*Data shown*:
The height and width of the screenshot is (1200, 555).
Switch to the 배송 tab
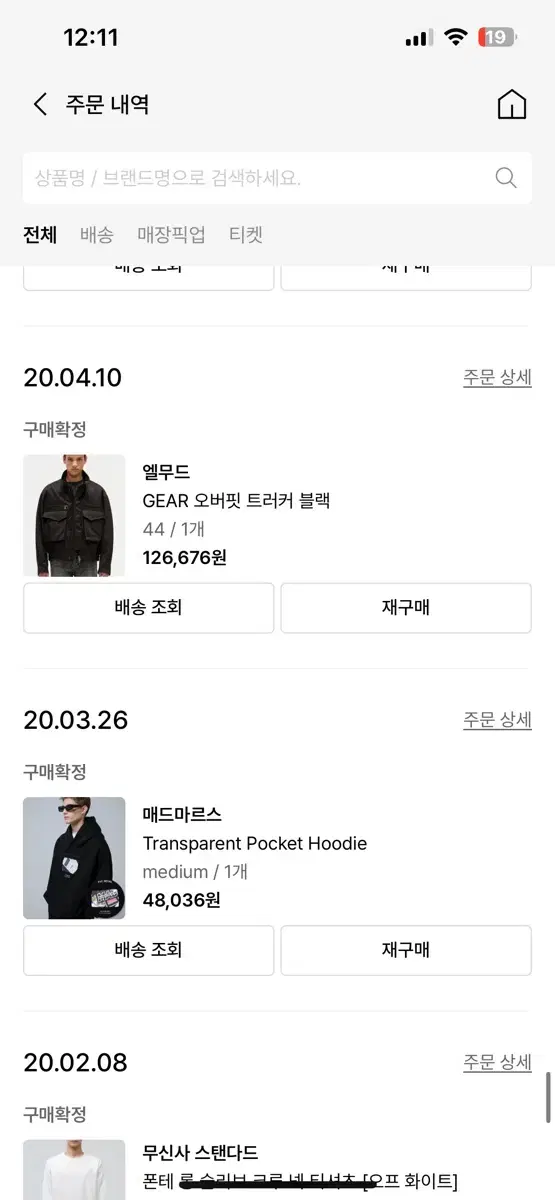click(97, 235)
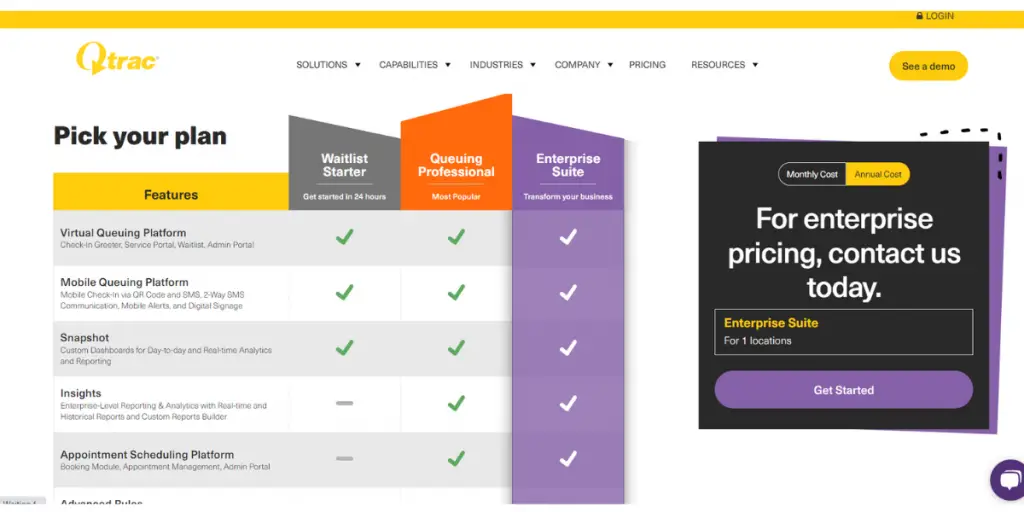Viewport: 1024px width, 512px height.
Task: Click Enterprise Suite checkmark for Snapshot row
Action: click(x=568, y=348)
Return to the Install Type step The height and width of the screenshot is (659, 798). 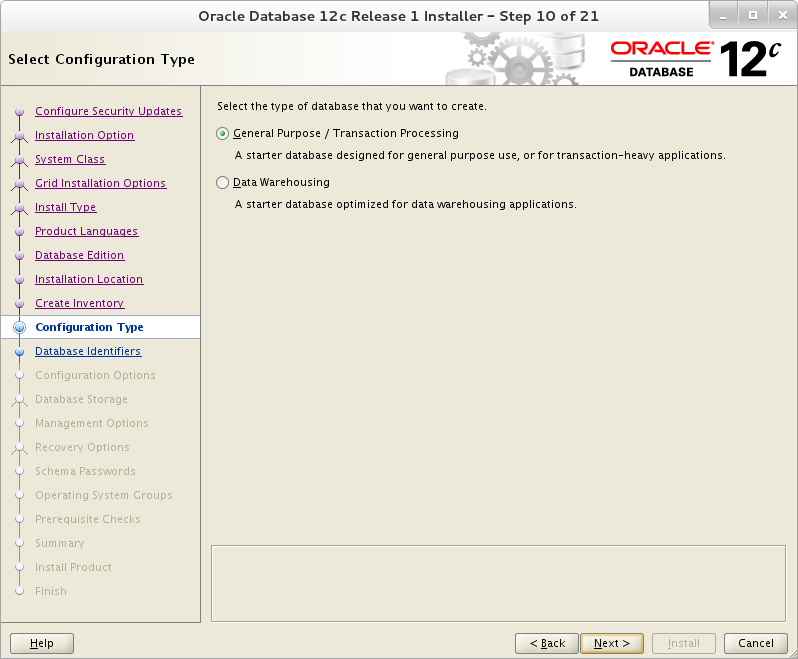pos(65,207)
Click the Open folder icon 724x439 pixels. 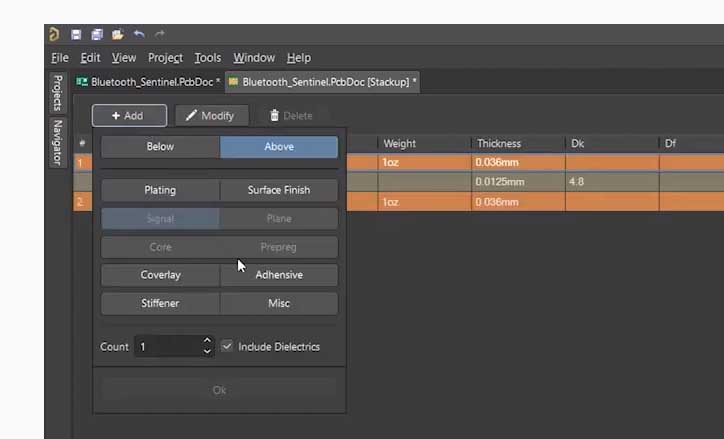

*Request*:
Copy out the lines of the records from the start through the line that contains "Action: click(x=568, y=348)", keeping every line word for word. Leave the pictures out.

*Solution below*:
The height and width of the screenshot is (1200, 555).
Switch to the 배송 tab
click(97, 235)
Viewport: 1024px width, 512px height.
Task: Click Enterprise Suite checkmark for Snapshot row
Action: click(x=568, y=348)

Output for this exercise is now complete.